--- Aim of the task ---
From the line containing "Task: Open the" through the end of the entries, please repeat every line exactly and nothing more; the pictures do not belong in the copy.

** Source material follows **

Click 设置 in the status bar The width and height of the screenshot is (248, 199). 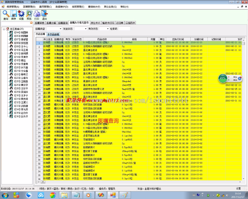coord(238,188)
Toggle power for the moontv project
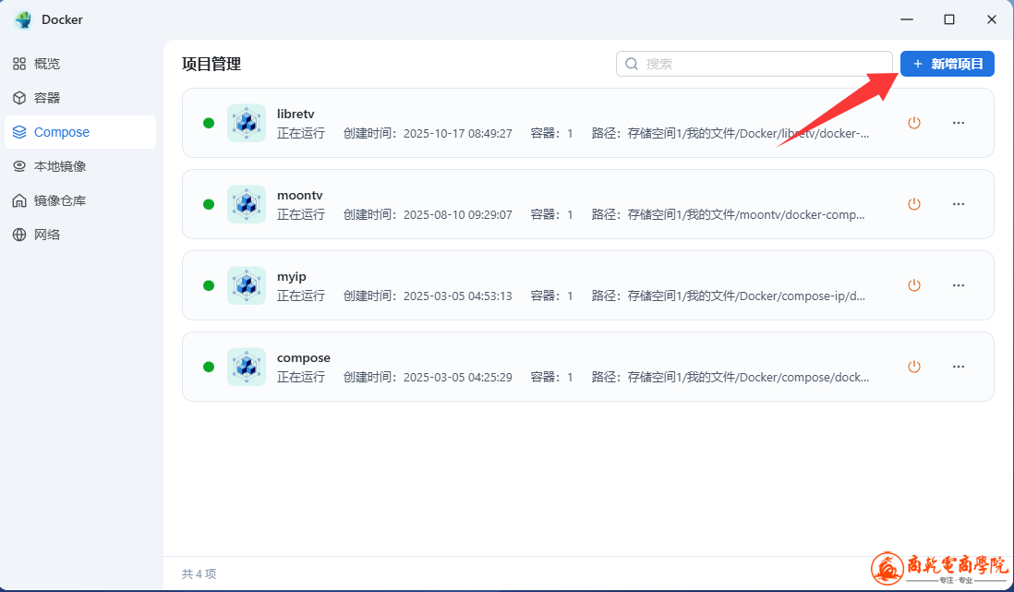This screenshot has width=1014, height=592. [x=914, y=204]
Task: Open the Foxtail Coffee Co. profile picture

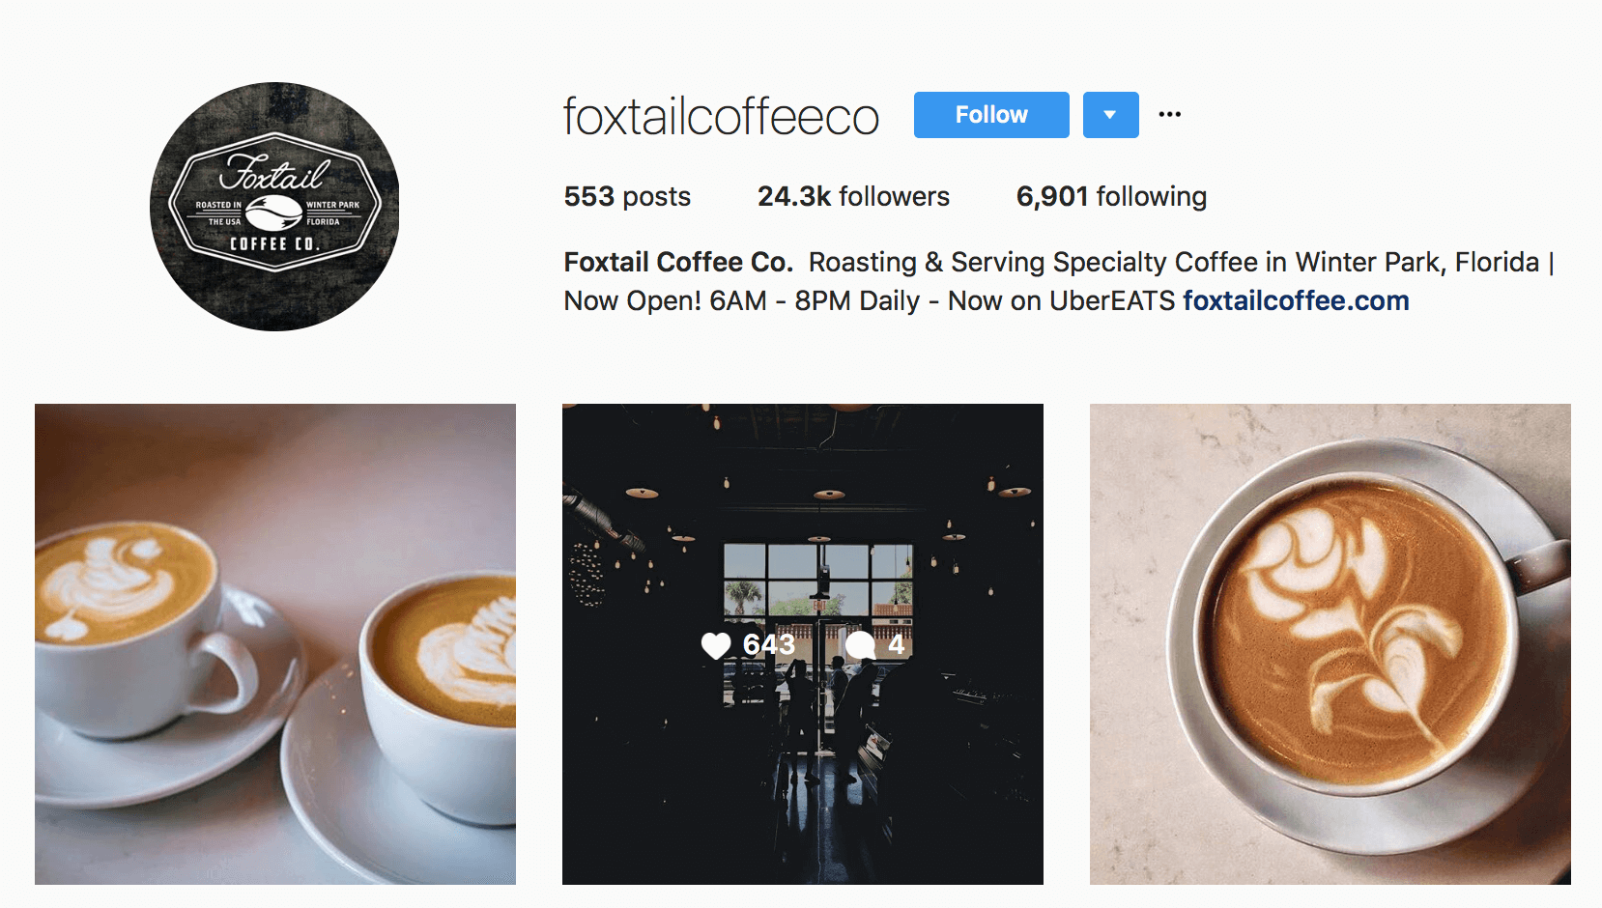Action: 274,207
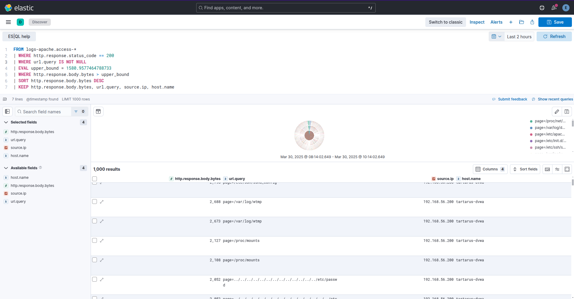Open the Alerts menu
The width and height of the screenshot is (574, 299).
pyautogui.click(x=496, y=22)
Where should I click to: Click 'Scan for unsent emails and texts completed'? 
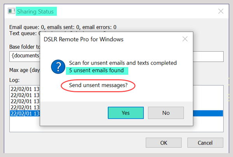click(x=123, y=63)
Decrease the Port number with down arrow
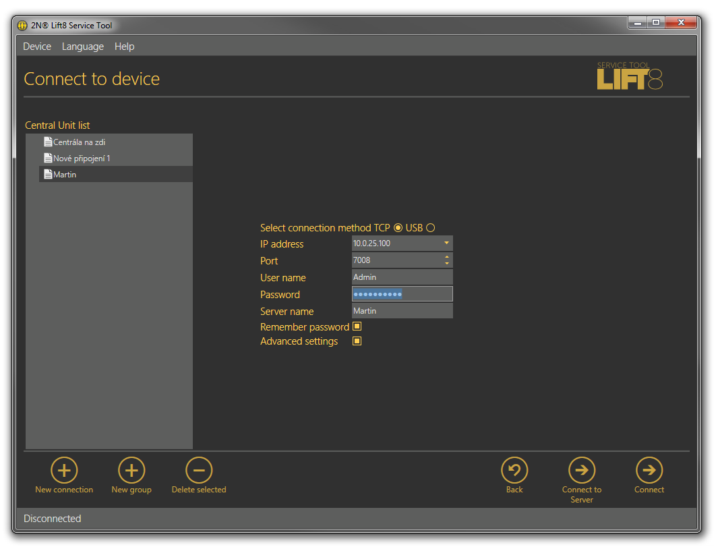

** End of Source material **

--- Answer section ---
Task: Open the Foxtail Coffee Co. profile picture

Action: 274,207
Open the Alerts menu
The width and height of the screenshot is (574, 299).
pyautogui.click(x=496, y=22)
Where should I click to: Click 'Scan for unsent emails and texts completed'? 
click(x=123, y=63)
Decrease the Port number with down arrow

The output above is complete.